Com o passar dos séculos, a literatura passou por transformações significativas. No Brasil, por exemplo, o Barroco, no século XVII, refletia a tensão entre a vida terrena e a espiritualidade. Já no século XIX, o Romantismo procurava criar uma identidade nacional, enquanto o Realismo, por sua vez, retratava a sociedade com um olhar crítico e desapegado. A construção das frases, nos romances de Machado de Assis, por exemplo, é econômica e irônica, refletindo a complexidade psicológica dos personagens. Compare isso com a explosão de experimentação do Modernismo brasileiro, na década de 1920, quando escritores como Mário de Andrade romperam com as convenções literárias e exploraram novas formas de expressão.
A revolução digital, no entanto, trouxe uma nova onda de mudanças. O estudo da literatura tradicional tornou-se apenas uma parte da narrativa mais ampla da literatura digital, em que e-books, audiolivros e plataformas de fanfictions estão moldando o futuro da leitura e da escrita. A Geração Z, a primeira a crescer com acesso constante à internet, revolucionou a forma como interage com a literatura. Eles consomem e-books em smartphones, escrevem fanfictions em plataformas como Wattpad, discutem obras em grupos, muitos livros mais vendidos tem sua força de marketing impulsionada na plataforma chinesa Tik Tok que muitas vezes é vista como uma plataforma para banalidades.
Se antes a literatura era uma experiência solitária, hoje, graças às redes digitais, ela se tornou um fenômeno colaborativo. Os jovens não apenas leem, mas comentam, compartilham e até criam suas próprias histórias, moldando-as de acordo com suas realidades e expectativas. O crescimento da literatura por meio de ferramentas digitais tem sido impressionante. Em 2023, o mercado global de livros digitais atingiu US$ 18 bilhões, com um aumento anual de 12%. Plataformas como Wattpad, que possuem mais de 90 milhões de usuários, e Amazon KDP, que publica cerca de 1 milhão de novos títulos por ano, têm democratizado o acesso à publicação. Cerca de 60% dos novos autores utilizam essas plataformas para autopublicação. Além disso, 35% dos leitores preferem livros digitais.
A literatura pode influenciar crenças e comportamentos. A Geração Z, por exemplo, está utilizando essas novas plataformas para desafiar estereótipos e promover a diversidade.
Mas nem tudo são flores. A velocidade com que a Geração Z consome conteúdo traz suas próprias limitações. As redes sociais e os blogs favorecem o imediatismo, e muitas vezes a profundidade da análise literária pode ser prejudicada pela natureza acelerada das plataformas digitais. O leitor de hoje pode pular de uma análise de "Hamlet" para um tweet sobre a nova temporada de "Stranger Things" em questão de segundos. A atenção fragmentada é uma característica dessa nova era.

O que se pede:
**A)** De acordo com o trecho, que valor o mercado global de livros digitais atingiu em 2023?
**B)** Indique se cada afirmação concorda com o trecho, respondendo sim ou não e citando as palavras do trecho que decidem a resposta: (i) o Wattpad tem mais de 90 milhões de usuários; (ii) a maioria dos leitores prefere livros digitais; (iii) o Modernismo brasileiro se deu no século XIX.

Entradas fornecidas:
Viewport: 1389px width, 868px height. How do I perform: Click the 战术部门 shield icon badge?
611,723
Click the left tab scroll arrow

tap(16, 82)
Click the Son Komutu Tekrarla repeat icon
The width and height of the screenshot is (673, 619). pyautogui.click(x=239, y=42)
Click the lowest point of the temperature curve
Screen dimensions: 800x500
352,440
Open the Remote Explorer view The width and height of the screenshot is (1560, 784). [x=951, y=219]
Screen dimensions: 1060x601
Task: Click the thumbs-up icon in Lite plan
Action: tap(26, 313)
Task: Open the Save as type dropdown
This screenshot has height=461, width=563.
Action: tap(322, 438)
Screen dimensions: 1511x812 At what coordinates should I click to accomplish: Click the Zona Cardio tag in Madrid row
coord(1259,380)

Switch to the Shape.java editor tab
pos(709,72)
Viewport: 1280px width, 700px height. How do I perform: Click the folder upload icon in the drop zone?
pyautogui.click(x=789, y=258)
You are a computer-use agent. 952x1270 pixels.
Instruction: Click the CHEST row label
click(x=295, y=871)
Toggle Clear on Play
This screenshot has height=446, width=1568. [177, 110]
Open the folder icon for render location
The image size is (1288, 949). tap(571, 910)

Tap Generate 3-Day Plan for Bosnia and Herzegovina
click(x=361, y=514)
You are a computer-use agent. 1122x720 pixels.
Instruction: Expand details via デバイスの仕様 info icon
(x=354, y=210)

Respostas às tarefas:
**A)** O mercado atingiu US$ 18 bilhões.

**B)**
(i) Sim: "Plataformas como Wattpad, que possuem mais de 90 milhões de usuários".
(ii) Não: "35% dos leitores preferem livros digitais."
(iii) Não: "do Modernismo brasileiro, na década de 1920".